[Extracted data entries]
------------------------

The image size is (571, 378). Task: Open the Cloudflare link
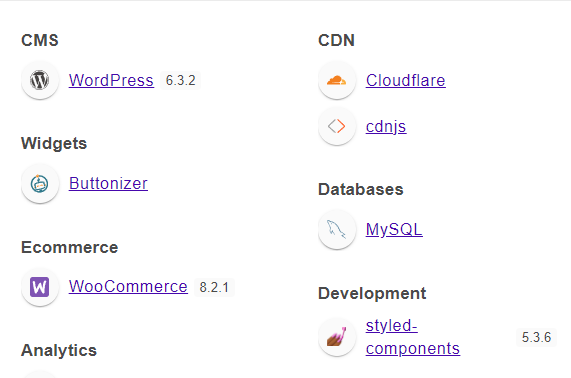pos(406,80)
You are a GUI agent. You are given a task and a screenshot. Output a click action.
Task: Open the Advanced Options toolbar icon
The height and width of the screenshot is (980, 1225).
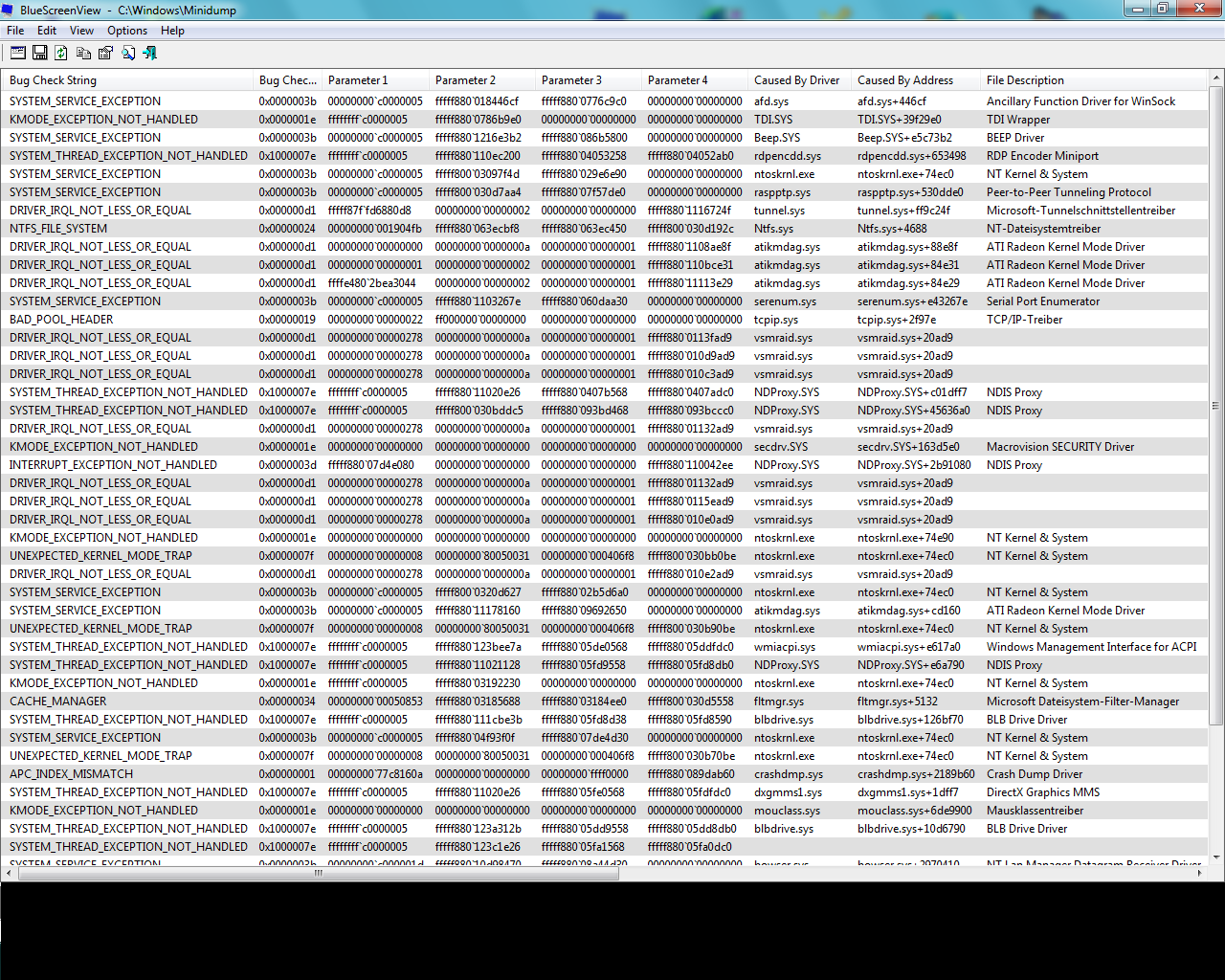coord(18,53)
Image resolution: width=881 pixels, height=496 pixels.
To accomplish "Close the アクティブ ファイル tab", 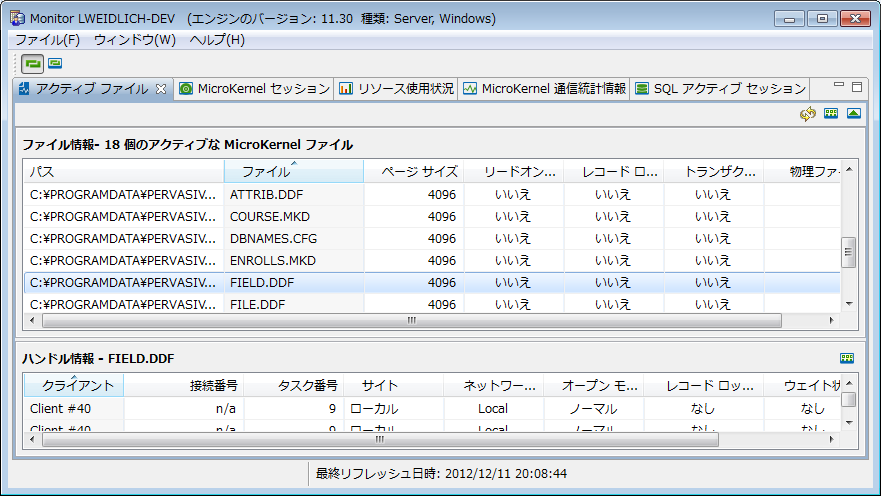I will (x=161, y=89).
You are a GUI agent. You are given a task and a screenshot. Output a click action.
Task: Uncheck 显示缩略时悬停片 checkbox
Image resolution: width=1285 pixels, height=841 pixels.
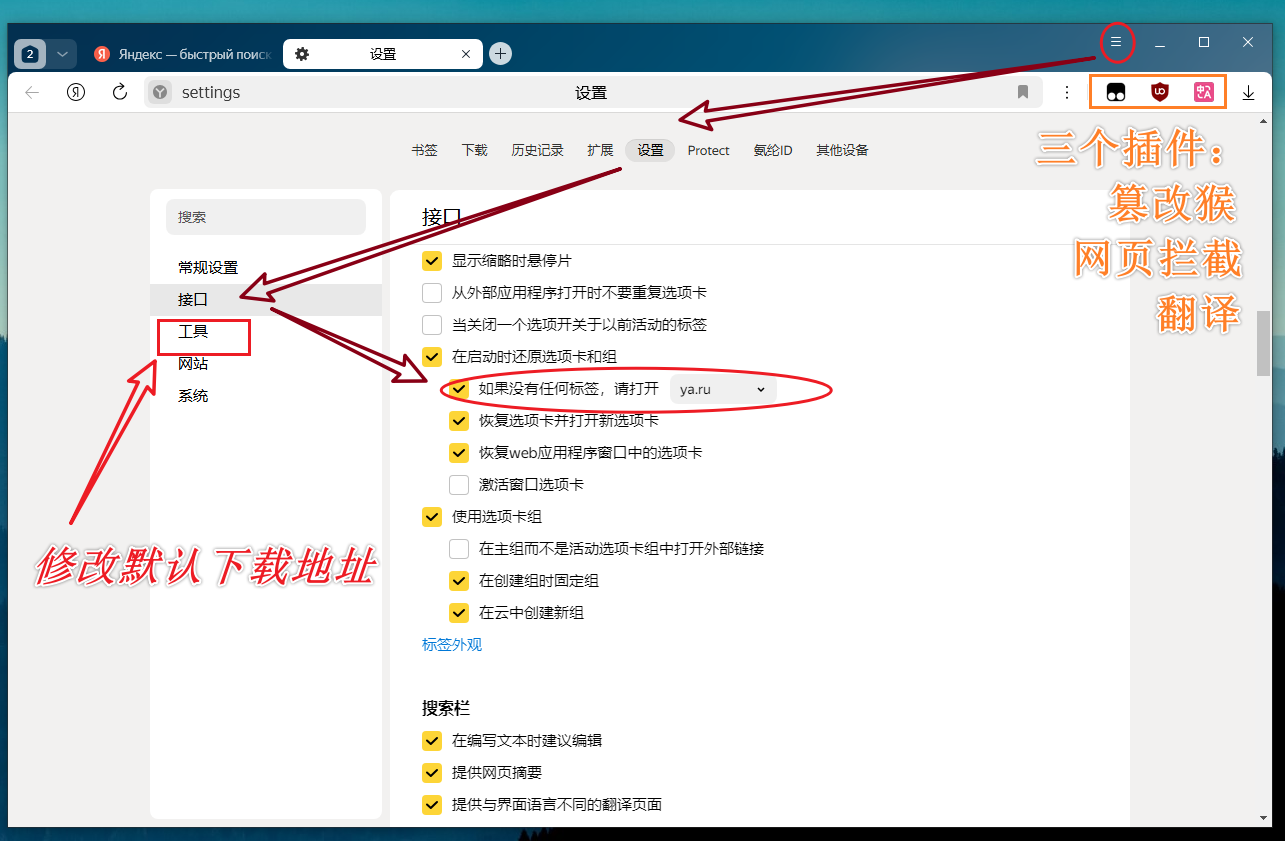(x=432, y=261)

------------------------

Your instructions
Pictures are to be left out, and the lines from the beginning of the records through the line with "Image resolution: width=881" are to be printed exactly, with nothing added.

Exercise response
The image size is (571, 378). Task: Open the Cloudflare link
pos(406,80)
You are a GUI agent. You are given a task and a screenshot. Output a click action.
Task: Open the Advanced Options toolbar icon
The height and width of the screenshot is (980, 1225).
coord(18,53)
Image resolution: width=881 pixels, height=496 pixels.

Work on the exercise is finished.